Hi, we have a lovely sealpoint ragdoll female who is approximately 12 months old. She is an indoor only cat and was spayed about six months ago. In the last 3/4 months she has been urinating on our leather sofa. She's not spraying as such, but actually leaves a puddle of urine down between the sofa cushions. We have used urine/off constantly and even resorted to covering the sofa in a plastic bedding undersheet, but it seems that whenever she gets the opportunity she does it again, even on top of the plastic sheet and another linen cover on top. We now cannot let her stay in the lounge on her own and she has to be kept in the hallway at night whereas before she had free roam and it is upsetting my wife as we don't know what to do. She's a lovely cat with a fantastic temperament and we hate having to keep her out of the lounge all the time but it has got to the stage where we are cleaning up after her at least once a day.
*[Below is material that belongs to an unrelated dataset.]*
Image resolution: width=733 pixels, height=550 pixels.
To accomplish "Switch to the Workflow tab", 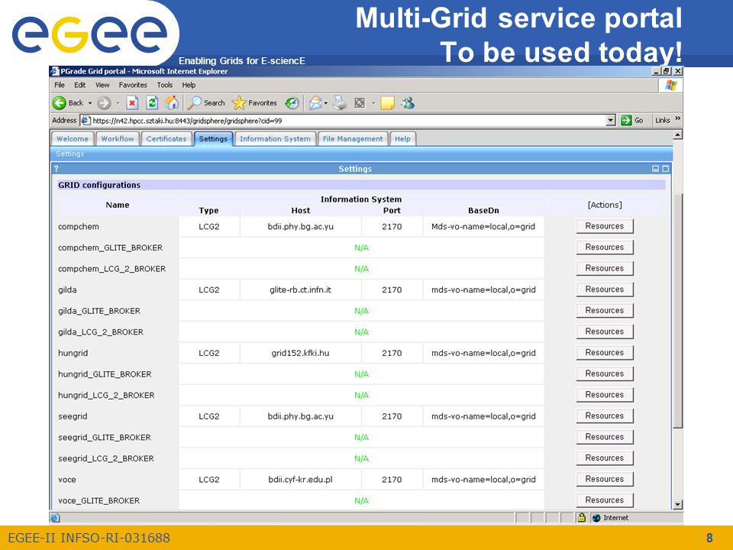I will click(118, 139).
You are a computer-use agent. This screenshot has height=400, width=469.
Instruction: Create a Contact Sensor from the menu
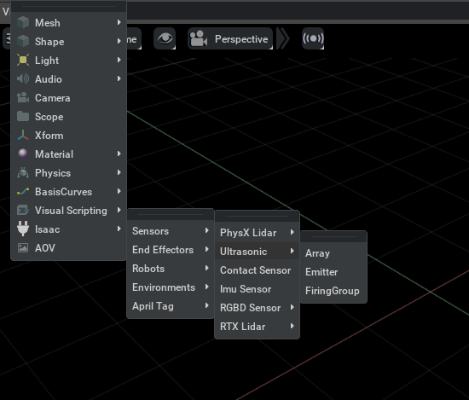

Thanks for your help


----------



## Darkcat (May 27, 2010)

Have you ruled out a UTI?


----------



## mikeandjo (Jun 30, 2010)

Yes, she went to the vet a couple weeks ago and she's fine. I was wondering whether there was anything I could do to keep her off the sofa? A friend suggesting lion urine crystals down the sofa but that would probably scare the living daylights out of her and I don't want that or for her to feel that there's a lion loose in the house! She gets played with a lot and has constant attention so I'm really not sure what to do next.


----------



## Darkcat (May 27, 2010)

I know some people put down aluminum foil to deter cats from going certain places (they don't like the feel of it on their paws is the idea I think). I tried that with mine, who was peeing inappropriately, but he actually loved the foil. He'd dance on it just to make it crinkle. We ended up replacing putting down a new floor because the old one got water damaged (unrelated), which stopped the problem. How many litter boxes do you have?


----------



## Heidi n Q (Nov 22, 2006)

If your kitty doesn't have a UTI ... it could just be your couch.  Leather manufacturers use a "urea" product in the tanning process. Urea is a byproduct of urine. It is possible that this 'urea' odor is telling your cat *_this is a potty area_* and she thinks it is what she is supposed to do: go potty where it smells like urine/urea.


----------